From a web developer perspective, the only issue I can see is compatibility. If the provided computer does not provide an HTML5-ready browser, the presentation may not work. Unfortunately, having been in labs and lectures with institution-provided computers, there is no guarantee that an IT department has provided the newest browser. While I'd like to think that people, especially at institutions, are keeping their machines up to date, we have to assume that some machines have been forgotten or have not been maintained.
This HTML5 readiness graph demonstrates that IE8, which still has a huge market share, is woefully prepared for any HTML5 feature. IE9 has some functionality over IE8 and appears to cover the audio/video portions you require, but only IE10 appears to be HTML5-ready as of last year.
I tried the reveal.js demo on IE8 just now. The rotating transitions don't work at all (it acts like Powerpoint basically), but it was usable. Since there are no videos or audio, I can't test those, but a standard presentation would at least be doable even in that browser.
It is unlikely that any IE9- browsers will ever reach full HTML5 support due to the security risks and time drain required, so any attempt to present on an IE8 browser is likely to be bare-bones and equivalent to viewing a PowerPoint.

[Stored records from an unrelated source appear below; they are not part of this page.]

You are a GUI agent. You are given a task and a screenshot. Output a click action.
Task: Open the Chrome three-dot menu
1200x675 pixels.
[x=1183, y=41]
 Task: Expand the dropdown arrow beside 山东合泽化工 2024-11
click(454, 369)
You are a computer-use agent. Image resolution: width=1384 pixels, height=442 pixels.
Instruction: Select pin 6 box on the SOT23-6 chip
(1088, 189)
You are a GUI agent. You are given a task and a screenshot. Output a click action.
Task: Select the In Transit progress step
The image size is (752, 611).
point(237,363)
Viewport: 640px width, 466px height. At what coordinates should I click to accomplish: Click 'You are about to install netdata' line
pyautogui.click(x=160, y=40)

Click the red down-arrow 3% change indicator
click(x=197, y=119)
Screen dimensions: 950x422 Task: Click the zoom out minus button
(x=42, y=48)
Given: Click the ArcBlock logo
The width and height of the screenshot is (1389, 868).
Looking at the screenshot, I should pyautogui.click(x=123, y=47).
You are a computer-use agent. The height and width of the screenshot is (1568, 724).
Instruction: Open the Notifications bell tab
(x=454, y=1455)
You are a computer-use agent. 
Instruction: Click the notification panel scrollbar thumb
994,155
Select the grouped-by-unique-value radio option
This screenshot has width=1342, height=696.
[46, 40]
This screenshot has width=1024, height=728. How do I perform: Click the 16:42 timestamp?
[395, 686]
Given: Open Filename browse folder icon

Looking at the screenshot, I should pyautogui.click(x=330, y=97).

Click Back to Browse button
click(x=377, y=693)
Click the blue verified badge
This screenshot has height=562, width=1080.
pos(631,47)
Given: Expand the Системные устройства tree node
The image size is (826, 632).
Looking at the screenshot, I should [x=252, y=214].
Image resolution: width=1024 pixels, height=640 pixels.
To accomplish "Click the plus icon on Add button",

However, this can be largely mitigated with the use of a PortableApp web browser such as Portable Google Chrome. A small footprint that can be carried around in a flash drive with the presentation.
From a student perspective,
reveal.js might appear to be more confusing if you share the files, as it probably isn't just a
foo.ppt file, but a source document, the JS, and so on. You will probably need to provide a read-me for being able to view the presentation. I'm sure everyone here knows how to open and view a PowerPoint, but some of us might stumble a bit with a more complex solution that may depend on multiple files and folders. That, and the student would need an HTML5 browser to get all the features working.
You probably will also need to direct PDF copy of the slides because I didn't see any noticeable way to print the presentation unless the stylesheet natively does that from the print menu.
Overall HTML5 Presentations are great, but that's not to say that they'll be better than the alternatives in every respect, or that you'll never have a bad time.
One challenge I've experienced is when I need to collaborate with colleagues on the presentation -- many lay people are intimidated by HTML or Markdown-based tools. There aren't a lot of cloud collaboration apps that will let you upload plain HTML/Markdown and then let your friends add, edit, or comment on your work. You may end up having to do a lot of converting back and forth between HTML and Office formats if you work with non-techie collaborators.
Similarly, people are often confused about how to open an HTML presentation when you send them an index.html file and a folder full of assets. You can remedy this by hosting things yourself in a Dropbox folder, but that isn't always awesome.
I use Reveal.js often, but I think it's fair to say that I spend more time developing an HTML presentation than I would in Apple Keynote. I usually write out my ideas in Markdown first, then convert that to HTML and edit it further within the Reveal.js codeset (from my code editor).
If your presentations are mostly made up of text and un-altered images, Markdown/HTML can be very fast. If you like to futz with the colors, fonts, and modify your images, that's faster in a presentation software like Keynote. Even simple things like cropping images, writing over images, etc. would require you to do them in an external graphics editor before incorporating them into your HTML presentation.
So basically the biggest problems with HTML presentations are working with other people and focusing too much on the visuals. Other than that, it's great.